Era tudo num pulso só. A dança, a floresta, o céu, os espíritos, sua alma. Tudo convergia num mesmo compasso, caleidoscopicamente. Turbilhões de emoções, sensações, girando em espirais além do tempo e do espaço.
E era o voo da alma o que ela precisava alcançar. Voar mais alto que a mais alta ave, ultrapassar as montanhas, ver os planos de cima, as linhas que seguravam o mundo naquela realidade. Alcançar as cores distorcidas, os sons saborosos, os aromas coloridos. Chegar ao ponto em que um único pensamento comporta tudo o que já foi, é e será, e as palavras não são suficientes para revelar a complexidade da existência.
A noite caiu. A noite que ela viera buscar. A noite mais escura da alma. A que só podia ser encontrada no mais profundo de si e era a mesma que todos os viajantes do universo encontravam nas mais ásperas jornadas.
Ali não havia guia ou amuletos para lhe auxiliarem.

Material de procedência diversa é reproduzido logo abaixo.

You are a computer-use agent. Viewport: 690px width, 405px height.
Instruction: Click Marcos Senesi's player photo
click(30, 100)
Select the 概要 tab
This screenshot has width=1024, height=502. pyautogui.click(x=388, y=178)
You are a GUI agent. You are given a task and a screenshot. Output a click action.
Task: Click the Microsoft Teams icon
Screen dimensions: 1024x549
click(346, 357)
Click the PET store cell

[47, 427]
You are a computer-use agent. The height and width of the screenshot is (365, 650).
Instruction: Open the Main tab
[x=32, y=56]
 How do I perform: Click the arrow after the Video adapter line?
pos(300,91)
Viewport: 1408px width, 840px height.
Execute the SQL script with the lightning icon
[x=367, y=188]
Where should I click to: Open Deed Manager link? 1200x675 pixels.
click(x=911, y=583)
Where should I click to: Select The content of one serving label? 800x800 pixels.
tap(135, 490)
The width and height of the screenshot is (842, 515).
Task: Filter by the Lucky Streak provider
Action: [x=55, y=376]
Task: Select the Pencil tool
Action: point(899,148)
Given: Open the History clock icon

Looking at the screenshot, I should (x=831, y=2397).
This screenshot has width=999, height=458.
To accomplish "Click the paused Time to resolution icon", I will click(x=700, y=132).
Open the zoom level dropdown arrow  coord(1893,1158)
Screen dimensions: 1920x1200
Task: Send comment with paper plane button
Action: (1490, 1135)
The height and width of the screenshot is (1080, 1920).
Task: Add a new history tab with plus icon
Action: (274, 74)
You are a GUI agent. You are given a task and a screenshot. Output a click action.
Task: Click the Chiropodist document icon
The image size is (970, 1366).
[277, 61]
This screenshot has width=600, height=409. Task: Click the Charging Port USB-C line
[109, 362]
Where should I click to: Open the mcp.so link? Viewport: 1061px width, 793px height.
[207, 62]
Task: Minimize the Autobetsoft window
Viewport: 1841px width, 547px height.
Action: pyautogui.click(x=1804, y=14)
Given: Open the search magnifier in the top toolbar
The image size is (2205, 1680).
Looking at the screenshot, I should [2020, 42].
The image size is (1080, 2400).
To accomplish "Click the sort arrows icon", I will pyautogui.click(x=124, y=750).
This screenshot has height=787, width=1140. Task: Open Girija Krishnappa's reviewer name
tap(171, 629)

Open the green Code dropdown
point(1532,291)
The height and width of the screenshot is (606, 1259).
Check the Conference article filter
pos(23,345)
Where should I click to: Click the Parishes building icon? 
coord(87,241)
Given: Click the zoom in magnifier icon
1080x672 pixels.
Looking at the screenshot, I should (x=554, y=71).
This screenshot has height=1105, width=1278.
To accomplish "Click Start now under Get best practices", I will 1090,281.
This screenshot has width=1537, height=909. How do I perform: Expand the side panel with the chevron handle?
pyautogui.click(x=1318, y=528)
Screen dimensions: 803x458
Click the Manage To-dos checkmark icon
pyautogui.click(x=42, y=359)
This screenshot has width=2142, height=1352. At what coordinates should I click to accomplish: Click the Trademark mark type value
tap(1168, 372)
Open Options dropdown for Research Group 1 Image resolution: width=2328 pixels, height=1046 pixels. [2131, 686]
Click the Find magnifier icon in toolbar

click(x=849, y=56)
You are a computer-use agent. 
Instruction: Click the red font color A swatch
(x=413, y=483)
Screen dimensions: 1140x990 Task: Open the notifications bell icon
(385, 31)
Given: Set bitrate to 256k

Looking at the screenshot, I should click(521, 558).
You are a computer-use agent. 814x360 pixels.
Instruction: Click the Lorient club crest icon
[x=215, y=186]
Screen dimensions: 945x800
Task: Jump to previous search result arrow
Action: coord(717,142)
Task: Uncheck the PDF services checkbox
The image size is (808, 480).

Não havia espíritos protetores ou companheiros. Só a noite escura. O tambor retumbava dentro de si, o coração da terra, da qual todos os seres mantêm descendência.
Ela caiu.
Sobrepujara a exaustão. Os pés ainda se moviam autômatos às pancadas do tambor sonoro. Levaram a jaúna à sua boca, o fluxo apenas escoou para dentro de si.
Ela havia realizado o milagre mais uma vez, selara a outra metade da noite no toco do tucumã. Podia morrer em paz. Na próxima vida renovaria seus votos.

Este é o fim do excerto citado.